The first President Bush, however, did take concrete steps to deter expansion of the settlements. He withheld ten billion dollars in loan guarantees the Israelis sought in order to accommodate the large number of Jews coming in from Russia until the Israeli government ceased settlement construction. Prime Minister Shamir continued the construction program without a pause and the pro-Israel groups in this country lobbied hard against the president. He relented when Yitzhak Rabin became prime minister and the outlook for negotiations was more promising.
The Clinton Administration softened American opposition to the building of settlements, designating them as merely unhelpful or a complicating factor to negotiations. President Clinton preferred to let the Israelis and Palestinians work out a solution to the settlement issue by themselves, no matter what international law prescribed.
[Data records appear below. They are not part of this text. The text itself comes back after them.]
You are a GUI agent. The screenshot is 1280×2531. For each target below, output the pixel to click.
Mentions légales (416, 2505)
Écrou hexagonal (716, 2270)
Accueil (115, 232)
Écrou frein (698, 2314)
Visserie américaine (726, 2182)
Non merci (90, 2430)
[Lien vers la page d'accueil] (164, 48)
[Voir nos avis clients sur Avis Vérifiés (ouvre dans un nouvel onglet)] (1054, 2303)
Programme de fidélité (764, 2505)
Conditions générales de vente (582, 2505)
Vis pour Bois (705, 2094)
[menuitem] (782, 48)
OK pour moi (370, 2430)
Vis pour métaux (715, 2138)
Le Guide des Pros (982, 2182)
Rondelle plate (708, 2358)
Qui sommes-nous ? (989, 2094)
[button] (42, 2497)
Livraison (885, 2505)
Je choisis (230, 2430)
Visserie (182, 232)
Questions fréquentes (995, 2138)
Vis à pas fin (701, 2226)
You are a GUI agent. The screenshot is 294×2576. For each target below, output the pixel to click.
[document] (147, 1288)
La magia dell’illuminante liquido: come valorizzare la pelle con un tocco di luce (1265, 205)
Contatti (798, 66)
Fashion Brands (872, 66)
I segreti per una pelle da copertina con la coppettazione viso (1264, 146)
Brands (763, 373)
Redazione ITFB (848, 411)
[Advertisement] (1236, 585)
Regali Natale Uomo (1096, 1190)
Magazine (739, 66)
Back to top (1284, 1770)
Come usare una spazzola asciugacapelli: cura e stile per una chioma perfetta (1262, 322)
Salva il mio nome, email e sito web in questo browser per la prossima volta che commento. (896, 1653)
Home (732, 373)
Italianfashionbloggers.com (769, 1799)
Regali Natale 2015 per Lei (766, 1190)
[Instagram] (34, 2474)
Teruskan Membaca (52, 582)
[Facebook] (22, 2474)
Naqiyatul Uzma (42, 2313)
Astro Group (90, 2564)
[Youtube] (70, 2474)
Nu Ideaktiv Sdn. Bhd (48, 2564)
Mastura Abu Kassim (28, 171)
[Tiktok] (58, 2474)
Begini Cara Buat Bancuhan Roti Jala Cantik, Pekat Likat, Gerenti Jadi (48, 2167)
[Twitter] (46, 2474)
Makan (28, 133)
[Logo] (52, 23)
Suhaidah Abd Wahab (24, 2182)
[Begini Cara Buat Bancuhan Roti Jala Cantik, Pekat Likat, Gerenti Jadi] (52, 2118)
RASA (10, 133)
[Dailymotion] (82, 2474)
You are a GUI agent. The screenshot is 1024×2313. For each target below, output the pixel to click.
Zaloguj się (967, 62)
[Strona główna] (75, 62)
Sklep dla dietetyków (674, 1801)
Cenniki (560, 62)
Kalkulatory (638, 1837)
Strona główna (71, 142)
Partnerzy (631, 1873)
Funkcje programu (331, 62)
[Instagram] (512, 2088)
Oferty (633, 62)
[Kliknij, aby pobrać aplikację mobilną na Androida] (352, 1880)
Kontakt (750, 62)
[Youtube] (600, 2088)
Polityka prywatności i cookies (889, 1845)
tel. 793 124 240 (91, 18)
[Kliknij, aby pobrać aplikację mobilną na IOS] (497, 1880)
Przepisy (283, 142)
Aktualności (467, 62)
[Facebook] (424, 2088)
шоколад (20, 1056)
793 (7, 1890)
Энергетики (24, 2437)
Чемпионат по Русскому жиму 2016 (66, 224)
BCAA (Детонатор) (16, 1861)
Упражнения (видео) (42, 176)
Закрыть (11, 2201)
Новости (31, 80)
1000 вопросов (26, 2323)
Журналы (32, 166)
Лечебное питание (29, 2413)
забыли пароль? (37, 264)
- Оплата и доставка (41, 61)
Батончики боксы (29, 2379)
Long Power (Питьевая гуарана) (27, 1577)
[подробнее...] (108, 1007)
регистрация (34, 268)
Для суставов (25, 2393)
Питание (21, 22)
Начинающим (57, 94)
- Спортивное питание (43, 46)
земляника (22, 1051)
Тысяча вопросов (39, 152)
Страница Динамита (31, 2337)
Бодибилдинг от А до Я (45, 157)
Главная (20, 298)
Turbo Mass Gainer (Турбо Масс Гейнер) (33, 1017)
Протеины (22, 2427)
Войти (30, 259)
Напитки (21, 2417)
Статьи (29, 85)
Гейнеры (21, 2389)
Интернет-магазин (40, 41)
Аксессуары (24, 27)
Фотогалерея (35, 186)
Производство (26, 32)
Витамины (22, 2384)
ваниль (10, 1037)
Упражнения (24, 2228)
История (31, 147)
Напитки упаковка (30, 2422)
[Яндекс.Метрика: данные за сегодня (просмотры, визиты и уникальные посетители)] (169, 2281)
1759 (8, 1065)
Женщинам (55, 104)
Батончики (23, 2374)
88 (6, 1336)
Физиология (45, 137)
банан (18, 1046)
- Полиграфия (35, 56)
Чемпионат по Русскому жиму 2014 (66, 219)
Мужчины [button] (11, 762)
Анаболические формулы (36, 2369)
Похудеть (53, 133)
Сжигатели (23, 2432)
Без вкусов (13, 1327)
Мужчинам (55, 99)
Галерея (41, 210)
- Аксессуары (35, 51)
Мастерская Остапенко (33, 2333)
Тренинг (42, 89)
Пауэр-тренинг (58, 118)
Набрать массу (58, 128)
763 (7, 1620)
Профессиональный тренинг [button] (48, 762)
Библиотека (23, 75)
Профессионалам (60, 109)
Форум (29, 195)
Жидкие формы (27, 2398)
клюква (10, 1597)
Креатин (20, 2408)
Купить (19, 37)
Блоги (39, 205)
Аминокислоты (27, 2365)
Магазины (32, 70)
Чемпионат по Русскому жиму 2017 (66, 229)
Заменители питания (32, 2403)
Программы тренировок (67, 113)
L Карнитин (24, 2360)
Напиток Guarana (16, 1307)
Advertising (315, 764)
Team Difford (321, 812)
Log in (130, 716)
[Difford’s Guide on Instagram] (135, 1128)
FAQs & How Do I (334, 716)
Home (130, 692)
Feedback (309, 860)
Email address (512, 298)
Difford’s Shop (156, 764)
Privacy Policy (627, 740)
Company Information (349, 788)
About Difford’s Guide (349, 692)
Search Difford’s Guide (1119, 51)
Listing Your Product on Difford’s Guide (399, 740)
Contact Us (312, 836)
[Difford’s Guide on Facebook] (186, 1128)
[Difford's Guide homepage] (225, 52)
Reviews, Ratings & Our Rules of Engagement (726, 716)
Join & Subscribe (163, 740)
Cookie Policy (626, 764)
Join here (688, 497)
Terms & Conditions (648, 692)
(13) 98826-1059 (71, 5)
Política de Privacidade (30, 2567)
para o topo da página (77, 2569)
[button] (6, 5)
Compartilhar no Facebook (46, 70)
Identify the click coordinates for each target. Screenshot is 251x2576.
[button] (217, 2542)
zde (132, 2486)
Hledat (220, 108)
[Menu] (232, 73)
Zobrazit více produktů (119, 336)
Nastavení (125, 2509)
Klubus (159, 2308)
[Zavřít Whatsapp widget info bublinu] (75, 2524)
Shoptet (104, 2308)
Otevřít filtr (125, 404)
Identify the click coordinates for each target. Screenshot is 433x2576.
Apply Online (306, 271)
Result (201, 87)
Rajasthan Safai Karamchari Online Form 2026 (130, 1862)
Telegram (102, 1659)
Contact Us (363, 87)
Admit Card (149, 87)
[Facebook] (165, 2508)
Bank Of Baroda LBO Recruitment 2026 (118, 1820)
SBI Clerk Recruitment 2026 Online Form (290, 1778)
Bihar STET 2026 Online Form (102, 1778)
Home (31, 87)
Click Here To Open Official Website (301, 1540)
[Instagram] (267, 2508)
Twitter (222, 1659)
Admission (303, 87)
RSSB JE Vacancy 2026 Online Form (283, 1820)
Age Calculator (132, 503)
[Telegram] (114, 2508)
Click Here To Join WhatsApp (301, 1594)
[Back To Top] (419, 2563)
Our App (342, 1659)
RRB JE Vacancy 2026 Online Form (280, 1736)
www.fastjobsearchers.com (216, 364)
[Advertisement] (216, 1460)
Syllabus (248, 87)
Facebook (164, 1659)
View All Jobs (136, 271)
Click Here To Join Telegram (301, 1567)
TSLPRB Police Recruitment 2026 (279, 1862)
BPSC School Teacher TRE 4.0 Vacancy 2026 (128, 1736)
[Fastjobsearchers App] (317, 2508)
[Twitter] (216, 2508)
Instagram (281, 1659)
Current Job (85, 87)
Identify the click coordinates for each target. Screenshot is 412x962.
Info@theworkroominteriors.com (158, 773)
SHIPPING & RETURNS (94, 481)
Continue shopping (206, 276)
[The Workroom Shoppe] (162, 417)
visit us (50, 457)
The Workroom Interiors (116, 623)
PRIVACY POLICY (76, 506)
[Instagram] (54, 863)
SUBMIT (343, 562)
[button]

When asked by a correspondent whether the United States still opposed settlements, President Clinton’s secretary of state, Warren Christopher, replied, speaking of the Netanyahu government in 1996, “I think we’ll have to adapt our policy to the current situation. That was our policy. There’s been no change in that policy. But I would want to keep open the situation of adapting our policy to the situation as it develops, as this new administration forms its government and begins to develop its own policies.”5 The secretary’s statement seems to mean that this country has given up trying to maintain a principled U. S. position on settlements beyond a mild remonstrance that they are unhelpful.This is a marked weakening of the official position over the thirty-five years since the Six Day War.
Although President W. Bush has not made statements that change the U. S. stance on settlements, his vision of an independent Palestinian state side by side with Israel certainly conflicts with the existence of the 146 settlements on the land that state would occupy, simply because their presence and the connecting roads do not allow the Palestinians enough contiguous territory to form a state.
If the chief negotiating nations cannot find a means of handling the settlement and refugee issues before the commencement of a peace conference, a dispute of major proportions could arise and President Bush’s vision of a Palestinian state would face a bleak future. The pro-Israel lobbies led by AIPAC (American Israel Public Affairs Committee) are more powerful than ever. Now, the fundamentalist Christians have joined them, giving the friends of Israel strong support in the Republican Party base, as well as their traditional influence among the Democrats. These organizations have sometimes tolerated presidential criticism of Israel, but they will likely react adversely, utilizing their influence in the Congress, if a president attempts to take concrete action that could injure Israel—the kind of action, such as a threat to reduce aid, that might be needed to persuade Israel to begin restricting settlements. In the past, the prospect of such a struggle has sometimes rendered United States administrations paper tigers in dealing with this type of issue in the Middle East—and paper tigers have little chance to negotiate successfully against determined resistance.
1. Amos Perlmutter, “Begin’s Rhetoric and Sharon’s Tactics” Foreign Affairs, Fall 1982.
2. Globes, January 16, 2001.
3. “U. S. Government Policy on Israeli Settlements in the Occupied Territories – 1967-1996.”
4. George Lenczowski, American Presidents, Duke University Press, 1990, 256
5. Secretary of State Warren Christopher, “Face the Nation,” June 2, 1996.